Esperança contra doença rara
Em teste com 126 participantes, tratamento aplicado na coluna aprimorou de modo significativo a capacidade de realizar movimentos
Um tratamento em dose única aplicado na região lombar da coluna vertebral mostrou resultados promissores para tratar uma doença rara – a atrofia muscular espinhal (AME) – em crianças com mais de 2 anos e adolescentes. Uma versão anterior da terapia, administrada na corrente sanguínea, era indicada para menores de 2 anos. Na nova abordagem, o material que corrige o defeito genético causador da AME foi injetado entre as membranas que protegem a medula espinhal (administração intratecal), facilitando a sua chegada ao alvo.

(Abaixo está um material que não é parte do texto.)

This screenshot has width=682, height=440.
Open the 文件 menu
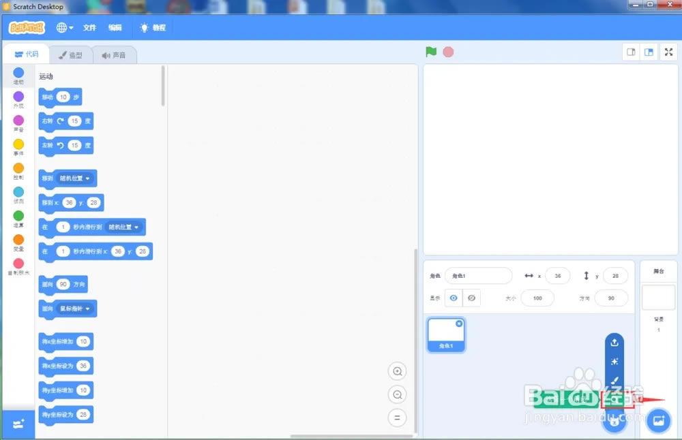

A AME é uma doença genética irreversível, causada por um defeito que leva à perda de função das duas cópias (materna e paterna) do gene SMN1. Esse gene codifica uma proteína – a survival motor neuron, SMN – que promove a sobrevivência do neurônio motor. Sem ela, os neurônios motores da medula espinhal morrem e deixam de transmitir para os músculos os comandos do cérebro. Como consequência, ocorre uma perda progressiva do tônus e da força muscular, e a criança apresenta problemas para manter o corpo ereto, sentar-se, segurar objetos, engolir e até mesmo respirar. Nos casos extremos, a AME leva à morte precoce, ainda na infância.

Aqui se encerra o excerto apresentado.